Hi there,
I'm trying to push data from databricks/pyspark to elasticsearch following these instructions: ElasticSearch | Databricks on AWS
Unfortunately I'm getting this error:
org.elasticsearch.hadoop.EsHadoopIllegalArgumentException: Cannot detect ES version - typically this happens if the network/Elasticsearch cluster is not accessible or when targeting a WAN/Cloud instance without the proper setting 'es.nodes.wan.only'
Running a curl command from databricks is working and I see the pushed data in kibana. So connection is working in general. But how do I get from curl command to correct settings in python?

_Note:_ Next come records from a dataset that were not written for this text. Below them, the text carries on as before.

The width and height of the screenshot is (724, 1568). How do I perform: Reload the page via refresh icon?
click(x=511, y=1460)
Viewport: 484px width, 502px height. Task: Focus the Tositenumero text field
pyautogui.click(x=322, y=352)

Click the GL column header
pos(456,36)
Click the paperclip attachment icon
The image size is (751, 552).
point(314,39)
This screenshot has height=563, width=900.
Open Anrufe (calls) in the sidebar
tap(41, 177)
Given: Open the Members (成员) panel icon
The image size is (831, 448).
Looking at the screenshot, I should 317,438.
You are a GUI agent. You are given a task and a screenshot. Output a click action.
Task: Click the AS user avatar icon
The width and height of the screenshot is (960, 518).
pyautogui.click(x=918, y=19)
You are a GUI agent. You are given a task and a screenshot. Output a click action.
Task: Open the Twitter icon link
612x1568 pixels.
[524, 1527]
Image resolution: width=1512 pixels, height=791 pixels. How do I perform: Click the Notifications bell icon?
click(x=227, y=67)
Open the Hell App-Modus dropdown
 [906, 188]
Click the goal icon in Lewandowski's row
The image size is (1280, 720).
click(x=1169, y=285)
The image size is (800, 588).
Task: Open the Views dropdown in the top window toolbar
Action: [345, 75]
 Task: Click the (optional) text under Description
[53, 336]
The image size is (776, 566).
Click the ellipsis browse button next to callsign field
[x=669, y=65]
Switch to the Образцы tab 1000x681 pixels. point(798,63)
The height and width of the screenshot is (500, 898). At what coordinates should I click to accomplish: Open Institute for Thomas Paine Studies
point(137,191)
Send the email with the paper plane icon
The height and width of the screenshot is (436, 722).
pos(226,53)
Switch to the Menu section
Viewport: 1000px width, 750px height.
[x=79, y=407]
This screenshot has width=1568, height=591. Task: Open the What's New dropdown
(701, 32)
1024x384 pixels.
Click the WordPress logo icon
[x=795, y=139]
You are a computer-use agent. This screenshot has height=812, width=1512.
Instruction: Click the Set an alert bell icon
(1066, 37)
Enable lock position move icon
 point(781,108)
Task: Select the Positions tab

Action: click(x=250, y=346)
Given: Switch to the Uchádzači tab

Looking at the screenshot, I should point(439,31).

I already tried to find the right options on Configuration | Elasticsearch for Apache Hadoop [8.11] | Elastic, but currently not successful.
This is the curl command:
curl --user username:passwd -X PUT -H "Content-Type: application/json" -d '{"name":"John Doe"}' http://my.url.com/elasticsearch/test_databricks/_doc/1
Pythoncode I tried:
df.write
.format( "org.elasticsearch.spark.sql" )
.option( "es.nodes", "my.url.com/elasticsearch/")
.option( "es.net.ssl", "false")
.option( "es.nodes.wan.only", "true" )
.option( "es.net.http.auth.user", "username")
.option( "es.net.http.auth.pass", "passwd")
.mode( "overwrite" )
.save( "index/test_databricks" )
Thank you in advance